* **Work request**
Show every line of the records below that contains the word "photo".

* **Data listing**

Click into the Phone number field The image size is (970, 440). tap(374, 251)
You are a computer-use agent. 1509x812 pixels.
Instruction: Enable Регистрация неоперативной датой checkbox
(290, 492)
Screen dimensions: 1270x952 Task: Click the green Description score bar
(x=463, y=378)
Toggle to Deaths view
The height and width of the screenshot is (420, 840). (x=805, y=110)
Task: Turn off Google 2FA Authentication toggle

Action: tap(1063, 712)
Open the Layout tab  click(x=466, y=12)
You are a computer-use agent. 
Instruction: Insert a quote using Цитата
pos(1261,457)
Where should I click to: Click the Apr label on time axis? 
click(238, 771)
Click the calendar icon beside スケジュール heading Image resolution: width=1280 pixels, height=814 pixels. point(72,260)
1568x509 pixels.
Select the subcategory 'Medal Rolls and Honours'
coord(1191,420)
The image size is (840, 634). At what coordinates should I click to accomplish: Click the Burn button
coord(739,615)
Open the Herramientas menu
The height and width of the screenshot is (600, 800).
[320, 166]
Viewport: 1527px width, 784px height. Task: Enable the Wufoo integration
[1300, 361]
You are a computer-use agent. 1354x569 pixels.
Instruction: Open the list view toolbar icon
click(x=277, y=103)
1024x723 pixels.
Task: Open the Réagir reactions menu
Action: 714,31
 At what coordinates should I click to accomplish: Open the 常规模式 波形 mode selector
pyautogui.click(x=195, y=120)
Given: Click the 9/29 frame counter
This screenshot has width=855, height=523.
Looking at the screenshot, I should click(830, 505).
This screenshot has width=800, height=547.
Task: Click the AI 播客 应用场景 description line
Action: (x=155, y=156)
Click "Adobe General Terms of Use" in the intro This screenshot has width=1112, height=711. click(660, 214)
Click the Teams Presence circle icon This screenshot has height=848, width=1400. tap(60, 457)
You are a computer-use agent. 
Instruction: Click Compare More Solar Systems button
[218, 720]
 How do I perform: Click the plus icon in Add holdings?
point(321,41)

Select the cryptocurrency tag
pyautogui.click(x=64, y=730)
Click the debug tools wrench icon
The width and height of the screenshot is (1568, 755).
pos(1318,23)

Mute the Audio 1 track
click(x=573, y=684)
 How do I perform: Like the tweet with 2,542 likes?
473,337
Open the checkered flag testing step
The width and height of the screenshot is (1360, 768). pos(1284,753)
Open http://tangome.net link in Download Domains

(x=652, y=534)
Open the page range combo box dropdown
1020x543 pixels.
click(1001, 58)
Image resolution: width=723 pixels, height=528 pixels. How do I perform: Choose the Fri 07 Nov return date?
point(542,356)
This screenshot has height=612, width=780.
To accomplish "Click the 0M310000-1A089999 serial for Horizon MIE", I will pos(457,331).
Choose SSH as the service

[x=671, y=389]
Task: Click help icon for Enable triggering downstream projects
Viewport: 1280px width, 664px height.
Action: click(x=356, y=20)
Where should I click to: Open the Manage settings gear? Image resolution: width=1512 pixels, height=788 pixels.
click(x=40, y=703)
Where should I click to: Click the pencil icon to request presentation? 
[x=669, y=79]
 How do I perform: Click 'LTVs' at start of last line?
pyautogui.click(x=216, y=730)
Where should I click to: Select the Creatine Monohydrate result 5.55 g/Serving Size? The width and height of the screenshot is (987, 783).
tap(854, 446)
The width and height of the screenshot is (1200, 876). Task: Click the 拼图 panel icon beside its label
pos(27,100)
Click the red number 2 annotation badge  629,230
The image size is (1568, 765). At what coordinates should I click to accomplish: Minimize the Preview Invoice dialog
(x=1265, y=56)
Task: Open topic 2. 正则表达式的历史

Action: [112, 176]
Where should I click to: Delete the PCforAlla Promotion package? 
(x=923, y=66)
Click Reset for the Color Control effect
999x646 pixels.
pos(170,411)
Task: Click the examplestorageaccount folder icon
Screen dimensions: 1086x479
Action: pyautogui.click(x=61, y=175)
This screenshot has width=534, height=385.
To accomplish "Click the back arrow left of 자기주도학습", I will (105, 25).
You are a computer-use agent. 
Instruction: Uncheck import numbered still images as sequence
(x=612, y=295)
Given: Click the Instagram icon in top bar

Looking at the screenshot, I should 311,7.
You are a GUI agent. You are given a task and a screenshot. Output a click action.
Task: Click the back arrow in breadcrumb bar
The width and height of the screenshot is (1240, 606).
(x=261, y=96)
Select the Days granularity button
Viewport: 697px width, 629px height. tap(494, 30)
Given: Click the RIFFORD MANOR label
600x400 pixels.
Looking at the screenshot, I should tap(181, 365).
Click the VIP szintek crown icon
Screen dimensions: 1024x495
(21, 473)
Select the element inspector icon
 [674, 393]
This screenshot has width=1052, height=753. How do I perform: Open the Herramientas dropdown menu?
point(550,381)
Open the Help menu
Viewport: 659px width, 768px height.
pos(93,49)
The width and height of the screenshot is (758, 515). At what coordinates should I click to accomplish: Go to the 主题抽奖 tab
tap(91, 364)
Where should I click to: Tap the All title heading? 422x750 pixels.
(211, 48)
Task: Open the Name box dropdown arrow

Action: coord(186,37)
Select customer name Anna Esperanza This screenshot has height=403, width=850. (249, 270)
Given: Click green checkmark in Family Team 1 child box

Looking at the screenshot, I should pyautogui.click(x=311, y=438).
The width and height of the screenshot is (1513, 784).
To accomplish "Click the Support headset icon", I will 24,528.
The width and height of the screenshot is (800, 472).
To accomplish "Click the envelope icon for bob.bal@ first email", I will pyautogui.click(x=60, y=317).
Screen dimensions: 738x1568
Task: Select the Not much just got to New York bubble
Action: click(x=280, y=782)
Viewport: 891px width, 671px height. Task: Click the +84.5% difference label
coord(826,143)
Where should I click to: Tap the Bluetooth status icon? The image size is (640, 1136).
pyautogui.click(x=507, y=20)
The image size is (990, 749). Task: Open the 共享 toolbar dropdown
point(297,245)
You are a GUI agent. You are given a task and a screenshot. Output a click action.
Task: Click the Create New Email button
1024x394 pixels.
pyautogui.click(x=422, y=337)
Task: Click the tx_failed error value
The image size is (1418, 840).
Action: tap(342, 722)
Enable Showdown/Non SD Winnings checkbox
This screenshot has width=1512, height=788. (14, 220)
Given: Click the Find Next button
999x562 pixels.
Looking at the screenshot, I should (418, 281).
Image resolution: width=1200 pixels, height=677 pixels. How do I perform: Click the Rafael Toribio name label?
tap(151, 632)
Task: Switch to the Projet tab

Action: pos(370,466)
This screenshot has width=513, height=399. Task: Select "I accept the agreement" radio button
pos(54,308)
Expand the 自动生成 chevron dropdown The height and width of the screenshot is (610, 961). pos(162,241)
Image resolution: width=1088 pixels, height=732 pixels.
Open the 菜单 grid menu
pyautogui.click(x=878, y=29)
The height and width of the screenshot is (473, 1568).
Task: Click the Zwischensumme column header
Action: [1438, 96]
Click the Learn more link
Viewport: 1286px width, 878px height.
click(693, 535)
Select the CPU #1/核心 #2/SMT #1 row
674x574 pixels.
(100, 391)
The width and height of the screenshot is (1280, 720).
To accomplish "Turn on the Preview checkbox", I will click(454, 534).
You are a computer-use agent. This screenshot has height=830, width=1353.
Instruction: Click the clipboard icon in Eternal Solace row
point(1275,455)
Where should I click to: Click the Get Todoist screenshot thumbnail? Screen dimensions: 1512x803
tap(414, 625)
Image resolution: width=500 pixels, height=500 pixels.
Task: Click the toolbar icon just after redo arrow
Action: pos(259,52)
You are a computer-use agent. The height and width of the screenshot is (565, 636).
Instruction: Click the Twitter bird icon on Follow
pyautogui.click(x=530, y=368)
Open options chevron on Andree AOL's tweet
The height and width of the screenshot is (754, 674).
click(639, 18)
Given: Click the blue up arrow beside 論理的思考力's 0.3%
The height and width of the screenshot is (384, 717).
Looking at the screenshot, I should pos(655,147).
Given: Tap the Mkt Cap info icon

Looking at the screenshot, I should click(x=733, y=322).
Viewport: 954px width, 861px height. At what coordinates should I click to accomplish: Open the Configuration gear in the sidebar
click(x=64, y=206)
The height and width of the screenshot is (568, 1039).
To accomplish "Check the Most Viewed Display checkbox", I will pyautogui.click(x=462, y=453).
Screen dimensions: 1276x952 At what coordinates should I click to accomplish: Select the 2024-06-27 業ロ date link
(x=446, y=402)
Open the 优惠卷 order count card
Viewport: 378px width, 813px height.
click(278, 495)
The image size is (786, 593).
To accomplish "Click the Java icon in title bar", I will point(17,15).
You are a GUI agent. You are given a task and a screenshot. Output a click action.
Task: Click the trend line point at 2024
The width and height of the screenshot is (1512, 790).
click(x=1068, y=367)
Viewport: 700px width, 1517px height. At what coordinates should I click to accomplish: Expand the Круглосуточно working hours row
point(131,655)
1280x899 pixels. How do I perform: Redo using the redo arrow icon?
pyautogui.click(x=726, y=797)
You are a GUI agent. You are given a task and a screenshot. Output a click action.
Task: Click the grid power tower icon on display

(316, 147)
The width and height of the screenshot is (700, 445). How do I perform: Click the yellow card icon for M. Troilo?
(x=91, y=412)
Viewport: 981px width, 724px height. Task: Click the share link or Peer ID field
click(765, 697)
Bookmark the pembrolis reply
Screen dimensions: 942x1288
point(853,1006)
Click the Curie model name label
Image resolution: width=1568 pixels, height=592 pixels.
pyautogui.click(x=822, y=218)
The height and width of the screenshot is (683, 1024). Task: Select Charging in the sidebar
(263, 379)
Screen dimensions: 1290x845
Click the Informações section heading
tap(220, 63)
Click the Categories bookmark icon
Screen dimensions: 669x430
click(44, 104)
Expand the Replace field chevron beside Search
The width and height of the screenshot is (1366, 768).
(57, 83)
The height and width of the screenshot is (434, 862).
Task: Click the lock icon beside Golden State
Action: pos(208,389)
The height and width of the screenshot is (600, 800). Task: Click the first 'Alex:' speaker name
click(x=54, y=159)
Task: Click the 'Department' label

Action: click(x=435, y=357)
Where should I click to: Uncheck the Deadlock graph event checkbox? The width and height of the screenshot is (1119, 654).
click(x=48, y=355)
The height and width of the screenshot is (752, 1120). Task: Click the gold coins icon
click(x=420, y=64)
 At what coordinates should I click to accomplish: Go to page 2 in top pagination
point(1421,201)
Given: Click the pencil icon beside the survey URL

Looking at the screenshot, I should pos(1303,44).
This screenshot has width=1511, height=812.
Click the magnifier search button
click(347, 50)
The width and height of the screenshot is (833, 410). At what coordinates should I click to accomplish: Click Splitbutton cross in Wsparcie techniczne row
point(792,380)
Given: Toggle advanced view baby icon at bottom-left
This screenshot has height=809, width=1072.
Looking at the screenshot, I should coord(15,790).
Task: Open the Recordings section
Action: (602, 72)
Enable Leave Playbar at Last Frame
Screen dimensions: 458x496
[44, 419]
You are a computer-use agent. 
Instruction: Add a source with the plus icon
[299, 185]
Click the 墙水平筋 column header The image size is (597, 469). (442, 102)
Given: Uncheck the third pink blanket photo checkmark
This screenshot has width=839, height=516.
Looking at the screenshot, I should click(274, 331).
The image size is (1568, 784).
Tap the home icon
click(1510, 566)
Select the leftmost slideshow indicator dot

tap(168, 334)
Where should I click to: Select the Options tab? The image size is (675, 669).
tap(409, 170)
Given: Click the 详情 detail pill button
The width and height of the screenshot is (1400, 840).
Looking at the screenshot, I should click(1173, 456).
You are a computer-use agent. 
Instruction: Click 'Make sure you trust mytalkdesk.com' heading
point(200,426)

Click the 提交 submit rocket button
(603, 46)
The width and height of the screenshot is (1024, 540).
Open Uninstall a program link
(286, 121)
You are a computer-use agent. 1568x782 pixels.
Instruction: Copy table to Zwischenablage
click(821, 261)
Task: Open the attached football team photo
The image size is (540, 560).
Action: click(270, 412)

* **Exercise result**
Given: Uncheck the third pink blanket photo checkmark
Task: Open the attached football team photo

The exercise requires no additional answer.